*ABOUT THIS EXERCISE*. Please print the entries below exactly, from the line with "You are a computer-use" through the line with "Instruction: Pick the 2:00 pm slot", including both of those lines and leaving out all others.

*DATA FOR THIS EXERCISE*.
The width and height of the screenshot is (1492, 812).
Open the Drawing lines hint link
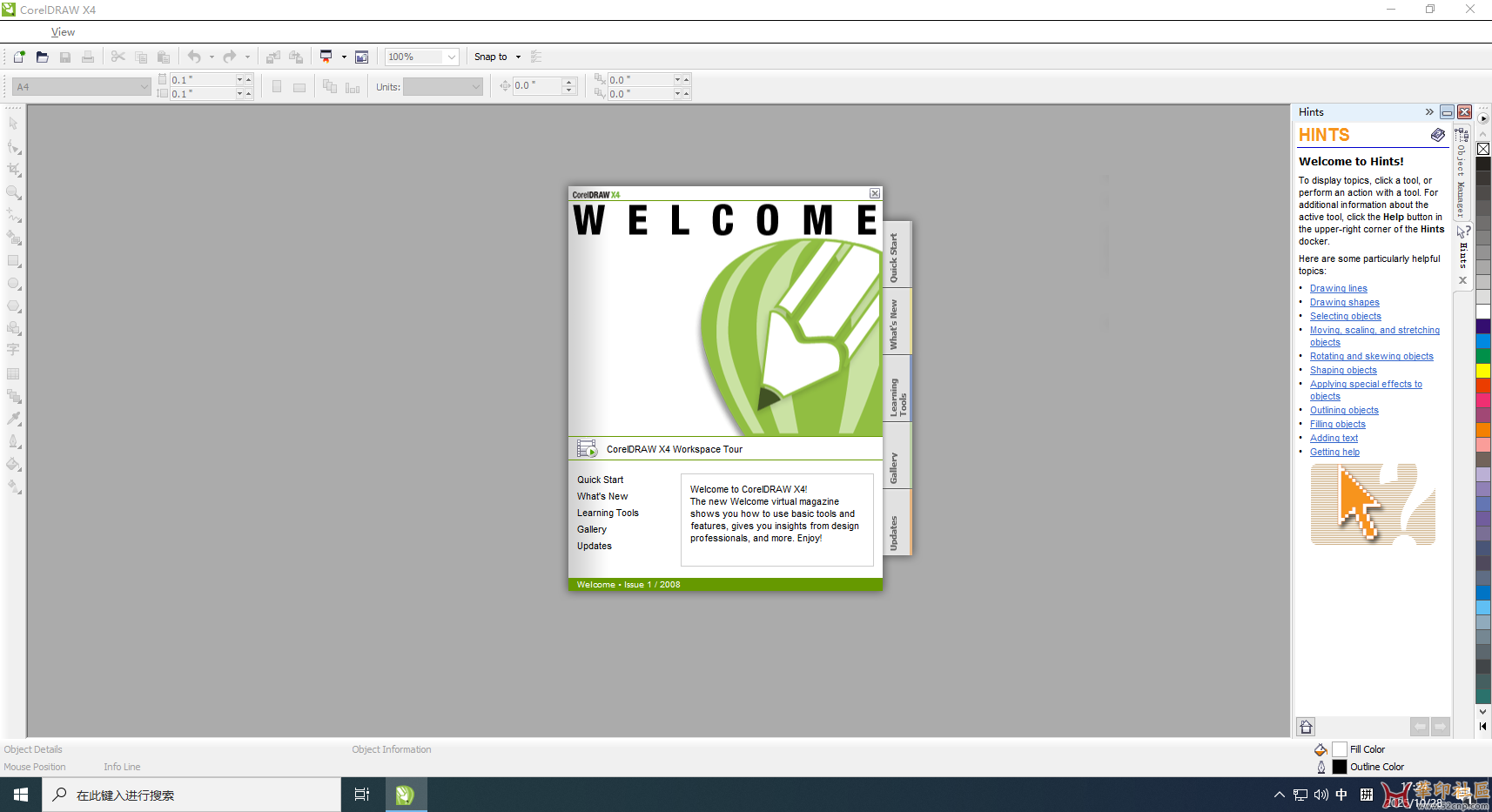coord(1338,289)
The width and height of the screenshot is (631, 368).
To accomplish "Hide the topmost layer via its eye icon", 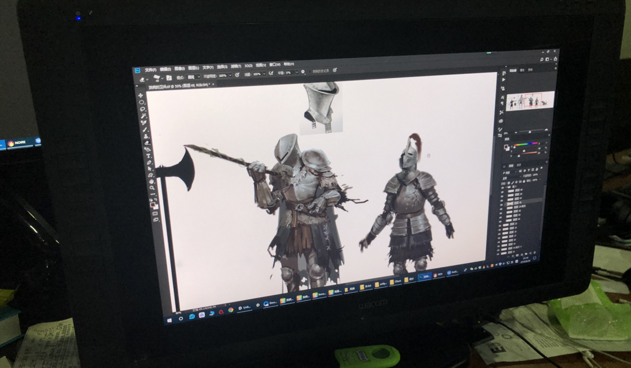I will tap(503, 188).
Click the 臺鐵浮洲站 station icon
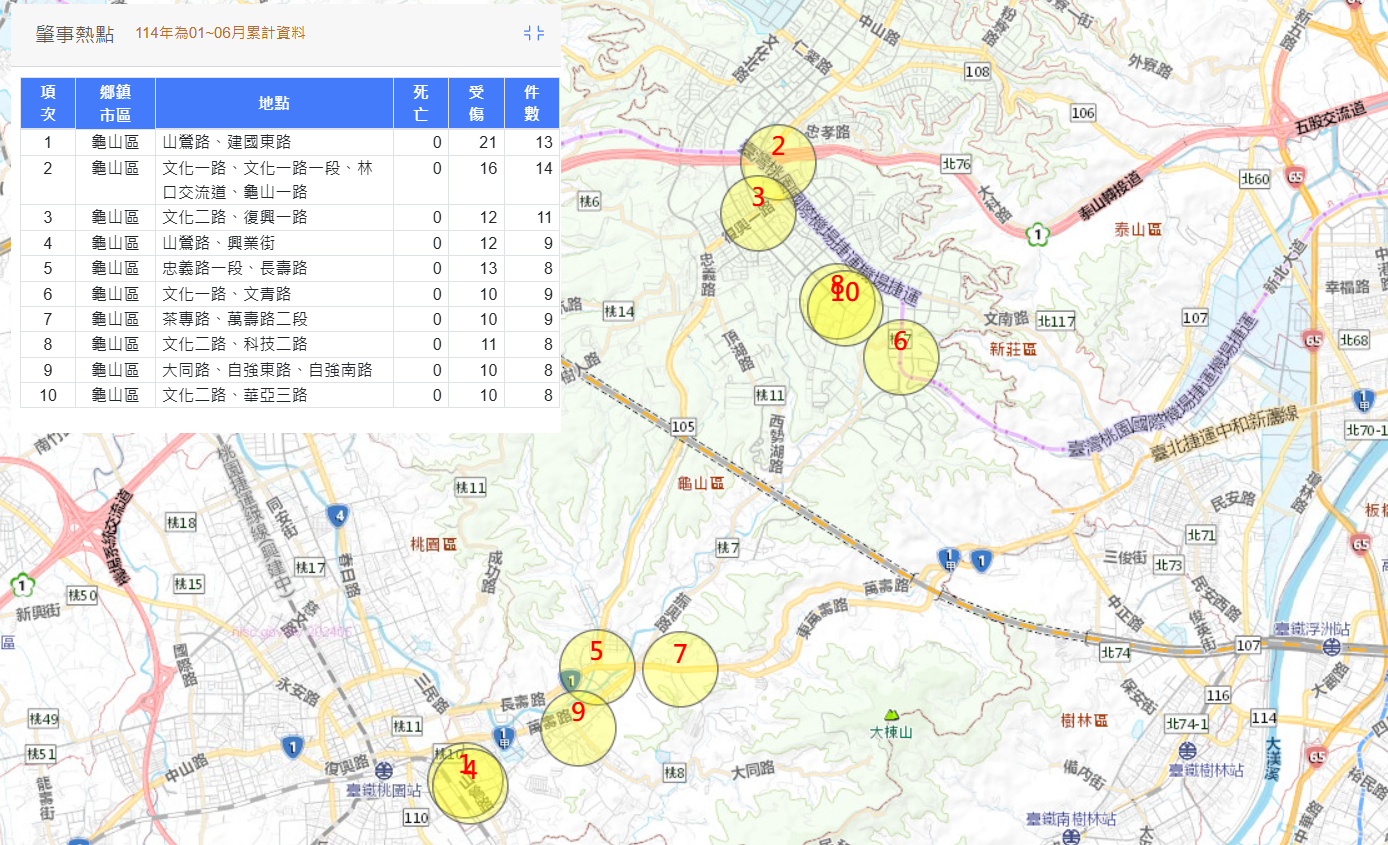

--

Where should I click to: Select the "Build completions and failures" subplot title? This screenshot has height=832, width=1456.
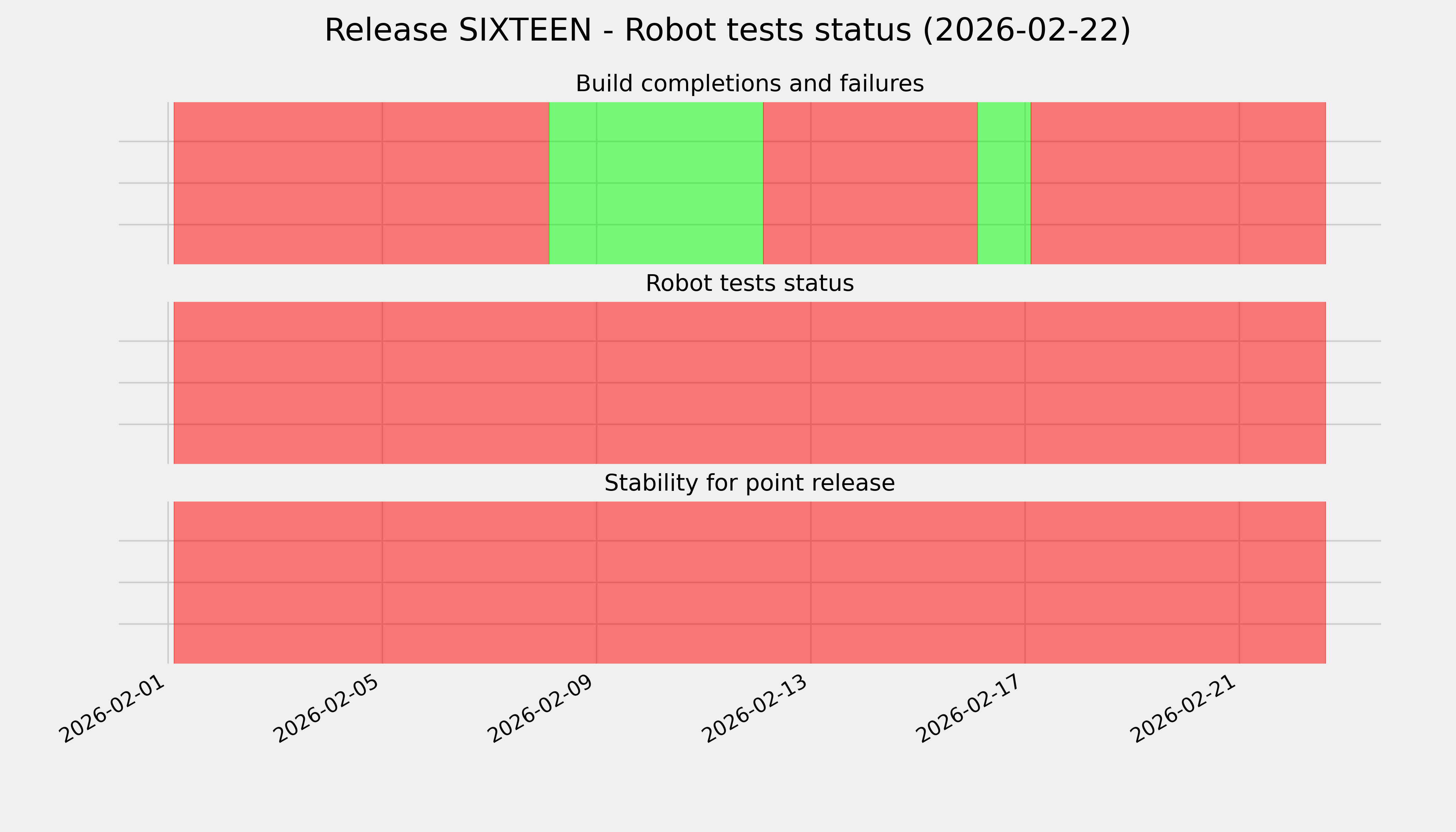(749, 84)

---

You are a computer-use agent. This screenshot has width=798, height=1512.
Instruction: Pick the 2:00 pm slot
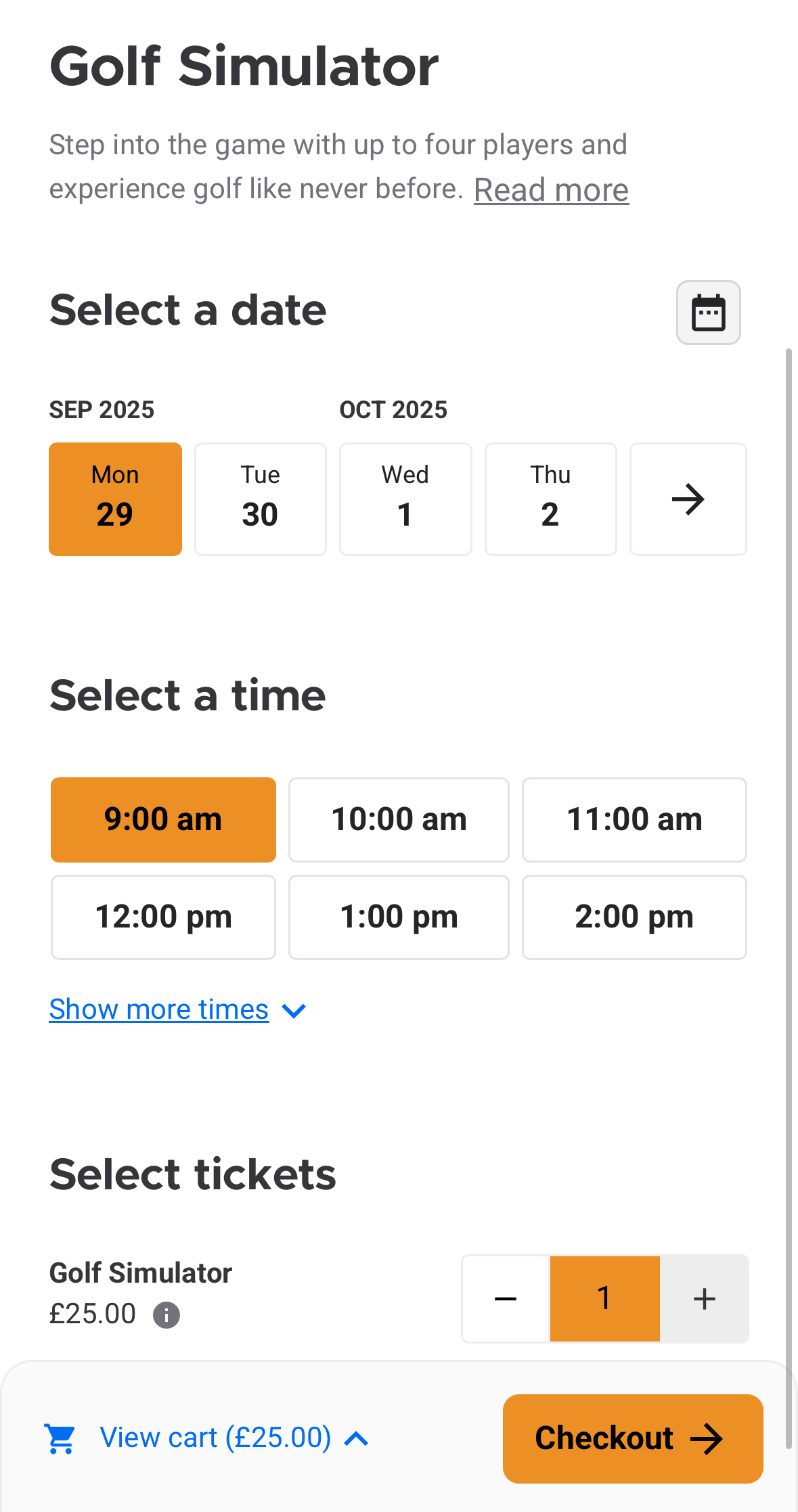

*ANSWER BELOW*.
You are a computer-use agent. This screenshot has width=798, height=1512.
Instruction: Pick the 2:00 pm slot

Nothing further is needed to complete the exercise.